DF = read.csv(C:/sample.csv)
DF <- DF |> mutate(t = mdy(t), T = mdy(T))
StartDate <- ymd(c("2021-05-01", "2021-05-04", "2021-05-05")) 
EndDates <- ymd(c("2021-05-15", "2021-06-19", "2021-07-17"))
Results <- matrix(0, nrow = length(StartDate), ncol = length(EndDates))
MSE_calc <- function(x) {
  Val <- P^2 - P*x^3.5 + 5
  SE <- (Q - Val)^2
  MSE <- mean(SE)
  return(MSE) 		}
for(j in seq_along(StartDate)) {
  for(i in seq_along(EndDates)) { 
   if(StartDate[j] < EndDates[i]) {
      
	#Do your calculation
	DF_filter <- DF |> filter(t == StartDate, T == EndDates[i])
  	P <- DF_filter$P
  	Q <- DF_filter$Q
  	X <- nlm(MSE_calc, 0.5)
  	Results[j, i] <- X$estimate
  					    }}}

Results

FJCC · July 20, 2024, 1:14pm

I see one problem with your code and another problem with your data. In the filter() function in your code

filter(t == StartDate, T == EndDates[i])

you compare t to the entire StartDate vector. You need to pick a particular StartDate using the j index.

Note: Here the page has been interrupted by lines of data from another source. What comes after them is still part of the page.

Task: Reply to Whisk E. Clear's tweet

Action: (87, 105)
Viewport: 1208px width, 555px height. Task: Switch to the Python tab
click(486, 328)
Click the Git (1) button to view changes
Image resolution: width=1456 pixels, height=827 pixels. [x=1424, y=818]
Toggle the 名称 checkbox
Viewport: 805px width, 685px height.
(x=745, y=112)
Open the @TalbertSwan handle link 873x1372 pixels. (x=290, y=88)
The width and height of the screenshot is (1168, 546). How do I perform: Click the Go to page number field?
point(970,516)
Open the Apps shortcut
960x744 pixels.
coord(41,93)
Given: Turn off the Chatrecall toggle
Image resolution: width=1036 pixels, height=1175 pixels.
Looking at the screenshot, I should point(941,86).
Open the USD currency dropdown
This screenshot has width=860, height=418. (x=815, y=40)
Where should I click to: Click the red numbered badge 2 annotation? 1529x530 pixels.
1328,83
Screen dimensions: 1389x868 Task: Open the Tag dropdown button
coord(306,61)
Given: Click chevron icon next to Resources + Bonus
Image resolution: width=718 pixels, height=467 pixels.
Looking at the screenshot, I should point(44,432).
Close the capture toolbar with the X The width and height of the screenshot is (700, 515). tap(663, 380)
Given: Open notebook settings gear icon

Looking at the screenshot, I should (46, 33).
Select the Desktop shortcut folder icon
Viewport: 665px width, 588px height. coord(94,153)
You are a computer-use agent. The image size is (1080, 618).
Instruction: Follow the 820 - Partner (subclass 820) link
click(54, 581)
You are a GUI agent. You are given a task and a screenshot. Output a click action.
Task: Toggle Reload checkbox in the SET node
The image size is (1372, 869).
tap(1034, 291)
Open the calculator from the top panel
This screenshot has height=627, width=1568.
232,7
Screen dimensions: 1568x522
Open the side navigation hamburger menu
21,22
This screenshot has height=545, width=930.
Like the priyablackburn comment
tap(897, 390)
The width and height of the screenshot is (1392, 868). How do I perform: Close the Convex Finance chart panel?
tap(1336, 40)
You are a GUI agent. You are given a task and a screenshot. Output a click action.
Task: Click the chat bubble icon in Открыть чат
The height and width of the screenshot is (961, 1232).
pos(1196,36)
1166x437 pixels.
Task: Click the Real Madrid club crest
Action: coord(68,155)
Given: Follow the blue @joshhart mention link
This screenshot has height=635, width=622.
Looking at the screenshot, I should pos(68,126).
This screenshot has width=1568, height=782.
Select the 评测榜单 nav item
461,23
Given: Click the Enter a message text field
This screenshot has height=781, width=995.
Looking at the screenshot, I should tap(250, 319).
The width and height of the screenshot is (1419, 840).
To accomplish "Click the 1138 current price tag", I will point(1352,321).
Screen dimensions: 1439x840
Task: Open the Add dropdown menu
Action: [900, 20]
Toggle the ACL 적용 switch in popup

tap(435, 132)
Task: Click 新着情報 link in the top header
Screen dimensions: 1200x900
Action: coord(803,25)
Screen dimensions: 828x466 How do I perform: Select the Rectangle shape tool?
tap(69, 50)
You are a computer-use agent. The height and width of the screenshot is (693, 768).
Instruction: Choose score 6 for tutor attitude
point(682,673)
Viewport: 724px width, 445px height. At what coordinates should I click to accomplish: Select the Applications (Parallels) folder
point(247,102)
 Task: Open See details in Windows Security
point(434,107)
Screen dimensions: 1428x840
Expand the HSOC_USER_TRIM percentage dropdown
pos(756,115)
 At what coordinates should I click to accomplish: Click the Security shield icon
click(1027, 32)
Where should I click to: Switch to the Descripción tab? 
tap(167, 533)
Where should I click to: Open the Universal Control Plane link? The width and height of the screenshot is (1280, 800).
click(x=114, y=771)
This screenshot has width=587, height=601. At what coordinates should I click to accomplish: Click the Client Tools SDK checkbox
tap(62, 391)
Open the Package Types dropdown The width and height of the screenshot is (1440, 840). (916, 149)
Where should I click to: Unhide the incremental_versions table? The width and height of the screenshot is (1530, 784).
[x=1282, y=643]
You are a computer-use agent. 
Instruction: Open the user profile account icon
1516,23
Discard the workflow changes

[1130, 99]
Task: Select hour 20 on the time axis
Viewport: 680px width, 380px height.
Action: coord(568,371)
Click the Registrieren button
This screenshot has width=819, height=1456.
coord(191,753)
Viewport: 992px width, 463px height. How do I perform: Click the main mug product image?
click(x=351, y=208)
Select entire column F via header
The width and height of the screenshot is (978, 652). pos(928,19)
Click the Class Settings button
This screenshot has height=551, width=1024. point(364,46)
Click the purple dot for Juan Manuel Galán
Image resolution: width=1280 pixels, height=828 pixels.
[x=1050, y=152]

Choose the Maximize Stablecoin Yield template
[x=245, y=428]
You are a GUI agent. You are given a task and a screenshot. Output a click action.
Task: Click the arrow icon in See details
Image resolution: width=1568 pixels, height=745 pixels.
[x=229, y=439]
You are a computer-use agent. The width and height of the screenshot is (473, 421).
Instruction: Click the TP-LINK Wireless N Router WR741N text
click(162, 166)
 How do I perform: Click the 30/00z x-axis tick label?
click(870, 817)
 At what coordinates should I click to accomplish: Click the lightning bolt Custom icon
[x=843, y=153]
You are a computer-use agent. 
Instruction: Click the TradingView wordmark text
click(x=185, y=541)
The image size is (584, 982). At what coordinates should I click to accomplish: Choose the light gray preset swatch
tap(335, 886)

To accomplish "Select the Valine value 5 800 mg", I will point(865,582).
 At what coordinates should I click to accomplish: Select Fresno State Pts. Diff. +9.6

Your data does not match up well with your chosen start and end dates. Maybe you have not shown all your data, so this may be a problem only in this example. There are no start dates of 2021-05-01 or 2021-05-04, so when you filter for those date you will get an empty data frame. There are start dates of 2021-05-05 but they are paired only with end dates of 2021-05-15. So you will only get one real result from your loops with this data set. If you need to filter using an == condition, you need to have data that matches the chosen dates.

supermarco · July 21, 2024, 6:17pm

Hello,

Thank you very much for useful comment. I recognize that i have a small problem in the date presentation in this sample (of the real dataset) and the other comment may be useful too. I will see this rapidly and come back if necessary but i have to clean this code. Again thanks a lot for your kindness and great help. I'm here to learn from people like you.

system · July 28, 2024, 6:17pm

This topic was automatically closed 7 days after the last reply. New replies are no longer allowed.

If you have a query related to it or one of the replies, start a new topic and refer back with a link.